Carey smiled--a very weak sickly smile, but bespeaking awakened
confidence.

"In the face of which, McGraw, your knowledge of our United States' law
will convince you that you cannot convict a man with money enough to
fight indefinitely, on such flimsy twenty-year-old evidence found in an
abandoned canteen. You cannot identify that skeleton, and you will have
to prove that--that--well, you'll have to produce oral testimony, or
I'll be given the benefit of the doubt."

"I must prove that the man who killed and robbed Oliver Corblay is T.
Morgan Carey, and not a stranger masquerading under your name, eh? All
right, T. Morgan. I told you I had this story profusely illustrated."

Bob stepped to the door of the private office which led into the hall.
He opened it and Sam Singer stepped inside.
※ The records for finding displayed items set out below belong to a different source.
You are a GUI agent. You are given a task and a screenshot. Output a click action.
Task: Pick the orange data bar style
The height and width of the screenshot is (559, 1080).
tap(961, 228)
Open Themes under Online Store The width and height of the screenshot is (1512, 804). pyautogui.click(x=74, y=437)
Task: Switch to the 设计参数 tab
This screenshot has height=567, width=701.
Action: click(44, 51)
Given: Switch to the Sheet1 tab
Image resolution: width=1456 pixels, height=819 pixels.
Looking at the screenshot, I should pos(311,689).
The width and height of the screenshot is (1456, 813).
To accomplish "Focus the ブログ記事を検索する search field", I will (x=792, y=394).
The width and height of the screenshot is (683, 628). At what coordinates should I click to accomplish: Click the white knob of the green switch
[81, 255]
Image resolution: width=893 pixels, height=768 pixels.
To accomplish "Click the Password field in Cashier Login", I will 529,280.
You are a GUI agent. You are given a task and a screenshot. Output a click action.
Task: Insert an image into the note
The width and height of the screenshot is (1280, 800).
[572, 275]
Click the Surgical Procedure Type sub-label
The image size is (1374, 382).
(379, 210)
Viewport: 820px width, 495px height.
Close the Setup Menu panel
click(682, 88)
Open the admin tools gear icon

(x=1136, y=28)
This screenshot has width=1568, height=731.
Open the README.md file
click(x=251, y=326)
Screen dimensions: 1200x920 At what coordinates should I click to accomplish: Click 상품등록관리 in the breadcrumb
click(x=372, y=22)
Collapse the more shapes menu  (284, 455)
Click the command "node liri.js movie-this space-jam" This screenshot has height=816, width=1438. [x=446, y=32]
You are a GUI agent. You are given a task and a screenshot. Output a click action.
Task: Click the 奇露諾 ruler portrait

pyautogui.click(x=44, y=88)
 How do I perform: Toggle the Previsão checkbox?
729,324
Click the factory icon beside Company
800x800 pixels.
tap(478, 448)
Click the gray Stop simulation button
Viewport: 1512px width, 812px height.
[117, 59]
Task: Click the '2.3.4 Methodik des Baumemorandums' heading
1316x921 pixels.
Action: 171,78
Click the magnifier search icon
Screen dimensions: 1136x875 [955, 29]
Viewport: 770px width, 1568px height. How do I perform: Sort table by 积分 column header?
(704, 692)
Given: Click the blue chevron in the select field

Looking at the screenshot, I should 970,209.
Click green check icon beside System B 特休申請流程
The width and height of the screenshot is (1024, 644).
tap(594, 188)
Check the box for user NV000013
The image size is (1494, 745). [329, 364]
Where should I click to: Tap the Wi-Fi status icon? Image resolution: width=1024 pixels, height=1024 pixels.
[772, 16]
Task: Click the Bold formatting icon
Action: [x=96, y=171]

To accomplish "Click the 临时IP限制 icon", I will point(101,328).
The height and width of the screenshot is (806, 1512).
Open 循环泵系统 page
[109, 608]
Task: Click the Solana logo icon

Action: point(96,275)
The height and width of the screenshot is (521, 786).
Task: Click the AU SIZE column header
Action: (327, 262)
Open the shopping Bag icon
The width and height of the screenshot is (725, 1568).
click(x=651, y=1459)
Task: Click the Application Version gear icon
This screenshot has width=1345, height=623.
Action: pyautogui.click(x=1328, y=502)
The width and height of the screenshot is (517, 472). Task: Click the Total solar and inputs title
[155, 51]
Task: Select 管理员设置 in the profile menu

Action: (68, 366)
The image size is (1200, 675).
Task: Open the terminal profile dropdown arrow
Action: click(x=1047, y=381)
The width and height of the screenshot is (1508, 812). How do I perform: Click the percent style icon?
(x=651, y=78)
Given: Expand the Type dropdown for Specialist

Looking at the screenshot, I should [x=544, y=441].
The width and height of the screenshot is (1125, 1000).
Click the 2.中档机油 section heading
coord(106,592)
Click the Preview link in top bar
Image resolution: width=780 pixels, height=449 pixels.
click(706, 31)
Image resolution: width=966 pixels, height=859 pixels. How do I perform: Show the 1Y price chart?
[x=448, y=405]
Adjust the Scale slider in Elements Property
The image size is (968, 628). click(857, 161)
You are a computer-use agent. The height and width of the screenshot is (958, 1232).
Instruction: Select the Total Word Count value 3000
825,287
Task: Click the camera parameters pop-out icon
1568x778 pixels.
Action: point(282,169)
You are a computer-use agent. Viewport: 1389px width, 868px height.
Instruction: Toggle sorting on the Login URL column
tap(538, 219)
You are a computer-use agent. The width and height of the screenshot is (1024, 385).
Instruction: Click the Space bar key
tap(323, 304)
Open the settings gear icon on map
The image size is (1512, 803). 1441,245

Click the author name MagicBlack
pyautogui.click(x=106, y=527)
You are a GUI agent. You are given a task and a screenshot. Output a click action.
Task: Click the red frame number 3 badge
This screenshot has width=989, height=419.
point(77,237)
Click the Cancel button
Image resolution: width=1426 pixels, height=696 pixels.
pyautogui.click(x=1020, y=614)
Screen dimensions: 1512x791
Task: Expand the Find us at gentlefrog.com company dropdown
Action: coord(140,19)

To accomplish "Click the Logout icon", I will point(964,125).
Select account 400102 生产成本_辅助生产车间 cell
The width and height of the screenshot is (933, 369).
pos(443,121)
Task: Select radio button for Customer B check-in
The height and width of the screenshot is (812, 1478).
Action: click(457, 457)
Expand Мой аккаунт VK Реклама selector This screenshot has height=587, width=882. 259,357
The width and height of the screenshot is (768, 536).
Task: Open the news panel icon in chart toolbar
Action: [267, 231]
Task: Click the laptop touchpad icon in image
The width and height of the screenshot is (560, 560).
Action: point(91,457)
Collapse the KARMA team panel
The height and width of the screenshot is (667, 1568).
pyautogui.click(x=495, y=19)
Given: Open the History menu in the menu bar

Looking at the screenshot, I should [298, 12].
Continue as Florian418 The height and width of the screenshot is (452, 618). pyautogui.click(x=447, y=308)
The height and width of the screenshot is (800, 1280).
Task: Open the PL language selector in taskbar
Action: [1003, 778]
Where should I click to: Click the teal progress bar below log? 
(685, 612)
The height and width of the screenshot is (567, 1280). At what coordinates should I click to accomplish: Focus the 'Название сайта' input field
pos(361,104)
Bob turned to Carey.

"Permit me to present Oliver Corblay's Indian servant, Mr. Carey. He is
a little older and more stolid since you saw him last, but his memory--"

Sam Singer moved forward a few feet and glanced sharply at Carey.

"I think he recognizes you in spite of your beard" said Bob
sorrowfully, "and I see no reason--"

"Take him away" panted Carey, on the instant that Sam Singer, with a
peculiar low guttural cry, sprang upon the land-grabber. Bob came
behind the Indian, grasped him by the chin, and with his knee in the
small of the Cahuilla's back as a fulcrum, gently pried him away from
his victim and held him fast. Carey lay quivering on the floor, and Bob
looked down at him.

"Are you satisfied?" he asked.

Carey nodded feebly, and Bob marched Sam Singer to the door, opened it
and gently propelled him out into the hall. He locked the door and
returned to the desk.

"I knew the sight of two skeletons would hearten you up, Carey, until
you'd be as saucy as a badger. But you're as tame as a pet fox now, so
let's get down to business. Don't argue with me. I've got you where the
hair is short; I want a million dollars, and if I do not get it within
half an hour I won't take it at all and I will no longer protect you
from that Indian."

Carey climbed back into his chair. "If I accept your terms" he said
huskily, "how am I to know that you will keep your word?"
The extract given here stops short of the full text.